-- PAGINAFRAGMENT --

Daarnaast wordt de bestemming "Maatschappelijk" van het museum Natura Docet ter discussie gesteld. Appellanten vrezen dat bezoekers van het museum gebruik zullen maken van hun parkeerplaatsen. De raad stelt dat er voldoende parkeerplaatsen op het terrein van het museum zullen worden gerealiseerd. De Afdeling concludeert dat de raad in redelijkheid heeft kunnen besluiten om de bestemming van het museum te handhaven, maar dat de bestemming "Maatschappelijk" in strijd is met de SVBP 2008, die voorschrijft dat een museum onder de bestemming "Cultuur en ontspanning" moet vallen. De Afdeling draagt de raad op om binnen 16 weken de gebreken in het besluit te herstellen en de bestemming van het museum aan te passen.

De uitspraak benadrukt het belang van zorgvuldigheid bij het opstellen van bestemmingsplannen en de noodzaak om rekening te houden met de belangen van betrokken partijen. De Afdeling zal in een einduitspraak beslissen over de proceskosten en vergoeding van het griffierecht.

Uitspraak

201111671/1/T1/R1.
Datum uitspraak: 1 augustus 2012
AFDELING
BESTUURSRECHTSPRAAK
Tussenuitspraak met toepassing van artikel 46, zesde lid, van de Wet op de Raad van State in het geding tussen:
[appellante] en anderen, gevestigd te Denekamp, gemeente Dinkelland,
en
de raad van de gemeente Dinkelland,
verweerder.
1. Procesverloop
Bij besluit van 19 september 2011 heeft de raad het bestemmingsplan "Denekamp Kern" vastgesteld.
Tegen dit besluit hebben [appellante] en anderen bij brief, bij de Raad van State ingekomen op 8 november 2011, beroep ingesteld.
De raad heeft een verweerschrift ingediend.
De raad en [appellante] en anderen hebben nadere stukken ingediend.
De Afdeling heeft de zaak ter zitting behandeld op 7 mei 2012, waar [appellante] en anderen, in de persoon van [gemachtigde] en bijgestaan door drs. H.E. Winkelman, werkzaam bij drs. H.E. Winkelman, juridisch adviesbureau B.V., en de raad, vertegenwoordigd door drs. G.J. Preuter-Brunnekreef en drs. E. List, beiden werkzaam bij de gemeente, zijn verschenen.
De Afdeling heeft de behandeling van de beroepen van [4 appellanten] tegen het besluit van 19 september 2011 afgesplitst en voortgezet onder zaak nr.
201111671/3/R1.
2. Overwegingen
2.1. Ingevolge artikel 46, zesde lid, van de Wet op de Raad van State, voor zover hier van belang, kan de Afdeling het bestuursorgaan opdragen een gebrek in het bestreden besluit te herstellen of te laten herstellen.
2.2. Het plan ziet op de kern Denekamp en is grotendeels conserverend van aard. Het plan maakt wel de uitbreiding van het museum Natura Docet (hierna: het museum) mogelijk.

-- OPDRACHT --
Neem uit de bovenstaande uitspraak over het bestemmingsplan letterlijk het gedeelte over dat begint bij "De raad heeft" en eindigt bij "te laten herstellen.".

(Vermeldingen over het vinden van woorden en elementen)
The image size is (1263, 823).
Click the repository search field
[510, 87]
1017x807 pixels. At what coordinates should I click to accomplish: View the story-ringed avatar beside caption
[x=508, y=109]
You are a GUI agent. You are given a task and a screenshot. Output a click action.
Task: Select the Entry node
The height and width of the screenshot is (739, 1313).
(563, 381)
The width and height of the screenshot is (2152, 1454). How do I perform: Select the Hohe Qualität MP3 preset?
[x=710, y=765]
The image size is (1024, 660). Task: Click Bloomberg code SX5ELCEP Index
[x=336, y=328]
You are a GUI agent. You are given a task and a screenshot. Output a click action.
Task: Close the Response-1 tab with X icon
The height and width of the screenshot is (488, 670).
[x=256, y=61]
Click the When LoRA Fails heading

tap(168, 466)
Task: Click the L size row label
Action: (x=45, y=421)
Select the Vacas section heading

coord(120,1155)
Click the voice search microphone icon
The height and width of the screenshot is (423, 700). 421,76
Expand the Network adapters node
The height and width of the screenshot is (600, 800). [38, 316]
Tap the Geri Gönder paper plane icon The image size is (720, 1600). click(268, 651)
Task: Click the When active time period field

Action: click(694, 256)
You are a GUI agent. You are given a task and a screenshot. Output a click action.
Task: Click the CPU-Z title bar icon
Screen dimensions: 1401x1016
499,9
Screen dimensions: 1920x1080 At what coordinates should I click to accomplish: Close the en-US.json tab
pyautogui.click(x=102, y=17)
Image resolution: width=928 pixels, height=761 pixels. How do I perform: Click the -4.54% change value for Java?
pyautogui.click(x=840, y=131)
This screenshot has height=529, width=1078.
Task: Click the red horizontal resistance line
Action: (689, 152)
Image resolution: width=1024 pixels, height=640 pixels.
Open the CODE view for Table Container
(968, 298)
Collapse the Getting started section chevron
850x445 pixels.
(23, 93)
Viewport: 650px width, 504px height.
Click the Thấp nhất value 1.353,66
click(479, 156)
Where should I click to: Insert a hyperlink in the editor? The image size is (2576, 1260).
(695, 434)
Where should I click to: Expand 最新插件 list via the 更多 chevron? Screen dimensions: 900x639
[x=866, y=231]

-- ANTWOORD --
De raad heeft een verweerschrift ingediend.
De raad en [appellante] en anderen hebben nadere stukken ingediend.
De Afdeling heeft de zaak ter zitting behandeld op 7 mei 2012, waar [appellante] en anderen, in de persoon van [gemachtigde] en bijgestaan door drs. H.E. Winkelman, werkzaam bij drs. H.E. Winkelman, juridisch adviesbureau B.V., en de raad, vertegenwoordigd door drs. G.J. Preuter-Brunnekreef en drs. E. List, beiden werkzaam bij de gemeente, zijn verschenen.
De Afdeling heeft de behandeling van de beroepen van [4 appellanten] tegen het besluit van 19 september 2011 afgesplitst en voortgezet onder zaak nr.
201111671/3/R1.
2. Overwegingen
2.1. Ingevolge artikel 46, zesde lid, van de Wet op de Raad van State, voor zover hier van belang, kan de Afdeling het bestuursorgaan opdragen een gebrek in het bestreden besluit te herstellen of te laten herstellen.